* BRIEF *
Repeat each record below exactly as it is written.
---+---
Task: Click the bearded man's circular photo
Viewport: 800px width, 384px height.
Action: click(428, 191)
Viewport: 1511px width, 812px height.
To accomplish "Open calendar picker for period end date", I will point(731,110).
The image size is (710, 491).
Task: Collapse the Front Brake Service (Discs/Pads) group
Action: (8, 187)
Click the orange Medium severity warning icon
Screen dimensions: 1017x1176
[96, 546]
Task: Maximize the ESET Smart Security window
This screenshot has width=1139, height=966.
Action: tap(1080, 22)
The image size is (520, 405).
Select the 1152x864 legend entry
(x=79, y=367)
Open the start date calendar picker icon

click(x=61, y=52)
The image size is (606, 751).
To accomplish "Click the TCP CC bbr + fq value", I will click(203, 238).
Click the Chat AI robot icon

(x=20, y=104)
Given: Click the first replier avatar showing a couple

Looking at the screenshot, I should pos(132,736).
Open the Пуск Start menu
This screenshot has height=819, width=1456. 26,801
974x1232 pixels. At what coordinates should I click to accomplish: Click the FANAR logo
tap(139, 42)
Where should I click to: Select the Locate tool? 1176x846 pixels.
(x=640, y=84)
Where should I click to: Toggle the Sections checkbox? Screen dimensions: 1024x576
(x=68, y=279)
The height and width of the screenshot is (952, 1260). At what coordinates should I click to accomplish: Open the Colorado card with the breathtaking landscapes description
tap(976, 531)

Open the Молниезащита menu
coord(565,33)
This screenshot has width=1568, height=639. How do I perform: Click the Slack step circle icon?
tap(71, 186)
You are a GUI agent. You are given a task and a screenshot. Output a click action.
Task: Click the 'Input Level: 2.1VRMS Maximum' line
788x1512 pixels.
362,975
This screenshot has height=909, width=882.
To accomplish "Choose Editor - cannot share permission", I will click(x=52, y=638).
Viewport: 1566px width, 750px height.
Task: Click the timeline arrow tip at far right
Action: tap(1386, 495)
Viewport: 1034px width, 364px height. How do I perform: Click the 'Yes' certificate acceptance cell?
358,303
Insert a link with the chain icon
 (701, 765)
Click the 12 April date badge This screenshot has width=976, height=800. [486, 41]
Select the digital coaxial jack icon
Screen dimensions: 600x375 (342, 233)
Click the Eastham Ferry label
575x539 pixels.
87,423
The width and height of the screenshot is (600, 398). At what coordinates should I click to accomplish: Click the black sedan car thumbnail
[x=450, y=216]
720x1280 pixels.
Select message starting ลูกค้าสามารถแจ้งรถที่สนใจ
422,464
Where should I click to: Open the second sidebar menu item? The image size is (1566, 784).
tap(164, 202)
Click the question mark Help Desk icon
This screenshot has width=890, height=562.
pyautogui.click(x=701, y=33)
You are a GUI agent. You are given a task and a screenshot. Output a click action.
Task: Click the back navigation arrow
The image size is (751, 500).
---+---
* PROBLEM SOLUTION *
Task: Click the bearded man's circular photo
Viewport: 800px width, 384px height.
Action: click(428, 191)
Viewport: 1511px width, 812px height.
To accomplish "Open calendar picker for period end date", I will point(731,110).
The image size is (710, 491).
Task: Collapse the Front Brake Service (Discs/Pads) group
Action: (8, 187)
Click the orange Medium severity warning icon
Screen dimensions: 1017x1176
[96, 546]
Task: Maximize the ESET Smart Security window
This screenshot has width=1139, height=966.
Action: tap(1080, 22)
The image size is (520, 405).
Select the 1152x864 legend entry
(x=79, y=367)
Open the start date calendar picker icon

click(x=61, y=52)
The image size is (606, 751).
To accomplish "Click the TCP CC bbr + fq value", I will click(203, 238).
Click the Chat AI robot icon

(x=20, y=104)
Given: Click the first replier avatar showing a couple

Looking at the screenshot, I should pos(132,736).
Open the Пуск Start menu
This screenshot has height=819, width=1456. 26,801
974x1232 pixels. At what coordinates should I click to accomplish: Click the FANAR logo
tap(139, 42)
Where should I click to: Select the Locate tool? 1176x846 pixels.
(x=640, y=84)
Where should I click to: Toggle the Sections checkbox? Screen dimensions: 1024x576
(x=68, y=279)
The height and width of the screenshot is (952, 1260). At what coordinates should I click to accomplish: Open the Colorado card with the breathtaking landscapes description
tap(976, 531)

Open the Молниезащита menu
coord(565,33)
This screenshot has width=1568, height=639. How do I perform: Click the Slack step circle icon?
tap(71, 186)
You are a GUI agent. You are given a task and a screenshot. Output a click action.
Task: Click the 'Input Level: 2.1VRMS Maximum' line
788x1512 pixels.
362,975
This screenshot has height=909, width=882.
To accomplish "Choose Editor - cannot share permission", I will click(x=52, y=638).
Viewport: 1566px width, 750px height.
Task: Click the timeline arrow tip at far right
Action: tap(1386, 495)
Viewport: 1034px width, 364px height. How do I perform: Click the 'Yes' certificate acceptance cell?
358,303
Insert a link with the chain icon
 (701, 765)
Click the 12 April date badge This screenshot has width=976, height=800. [486, 41]
Select the digital coaxial jack icon
Screen dimensions: 600x375 (342, 233)
Click the Eastham Ferry label
575x539 pixels.
87,423
The width and height of the screenshot is (600, 398). At what coordinates should I click to accomplish: Click the black sedan car thumbnail
[x=450, y=216]
720x1280 pixels.
Select message starting ลูกค้าสามารถแจ้งรถที่สนใจ
422,464
Where should I click to: Open the second sidebar menu item? The image size is (1566, 784).
tap(164, 202)
Click the question mark Help Desk icon
This screenshot has width=890, height=562.
pyautogui.click(x=701, y=33)
You are a GUI agent. You are given a task and a screenshot. Output a click action.
Task: Click the back navigation arrow
The image size is (751, 500).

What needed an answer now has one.